Summary 

Causing a greater subjective pain experience is not necessary for improving the objective assessment of pain using contact heat-evoked potentials.

Following nociceptive heat or laser stimulation, an early contralateral and later vertex potential can be recorded. Although more indicative of the nociceptive input, the acquisition of the contralateral N1 after contact heat stimulation (contact heat-evoked potentials [CHEPs]) remains difficult. An advantage of contact heat is that the baseline skin temperature preceding peak stimulation can be controlled. Increasing the baseline temperature may represent a novel strategy to improve the acquisition of CHEPs without resulting in more subjective pain to stimulation. A study was undertaken in 23 healthy subjects to examine the effects of increasing the baseline temperature but not the perceived intensity of contact heat stimulation. A combined standard averaging and single-trial analysis was performed to disclose how changes in averaged waveforms related to latency jitter and individual trial amplitudes.
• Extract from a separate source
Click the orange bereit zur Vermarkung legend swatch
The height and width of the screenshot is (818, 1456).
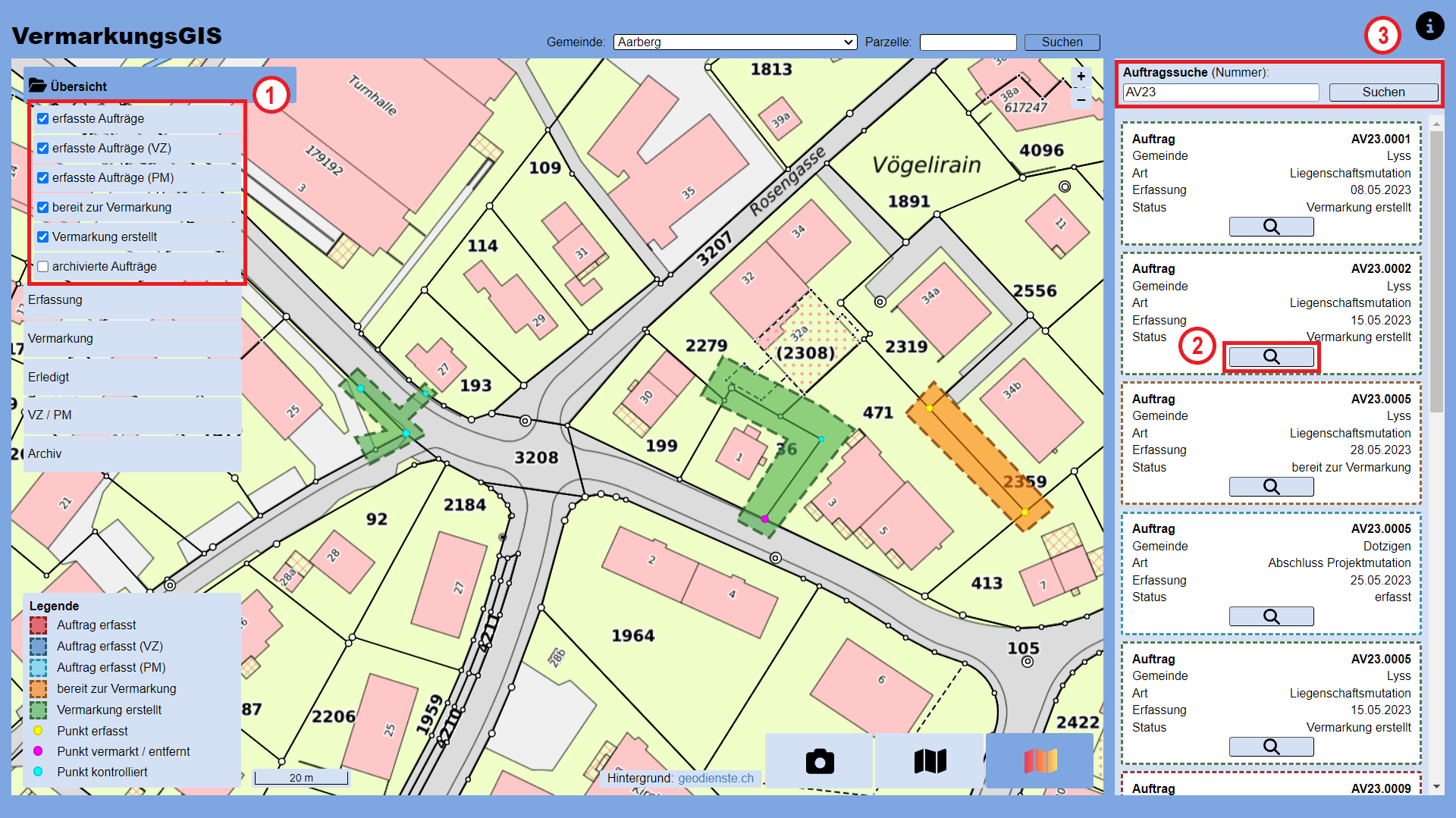[x=39, y=688]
By increasing the baseline temperature, the acquisition of N1 was improved among subjects with a low-amplitude response (greater than −4 μV) following 35°C baseline temperature stimulation (P < .05). Based on standard averaging, N2/P2 amplitudes were also significantly increased with and without an accompanying change in the rating of perceived pain when the baseline temperature was increased (P < .05). In contrast, automated single-trial averaging revealed no significant difference in N2 amplitude when the baseline temperature was increased to 42°C and the peak temperature reduced. These findings suggest that 2 mechanisms underlie the improved acquisition of CHEPs: increased synchronization of afferent volley, yielding larger-amplitude evoked potentials in response to the same rating of intensity; and reduced inter-trial variability.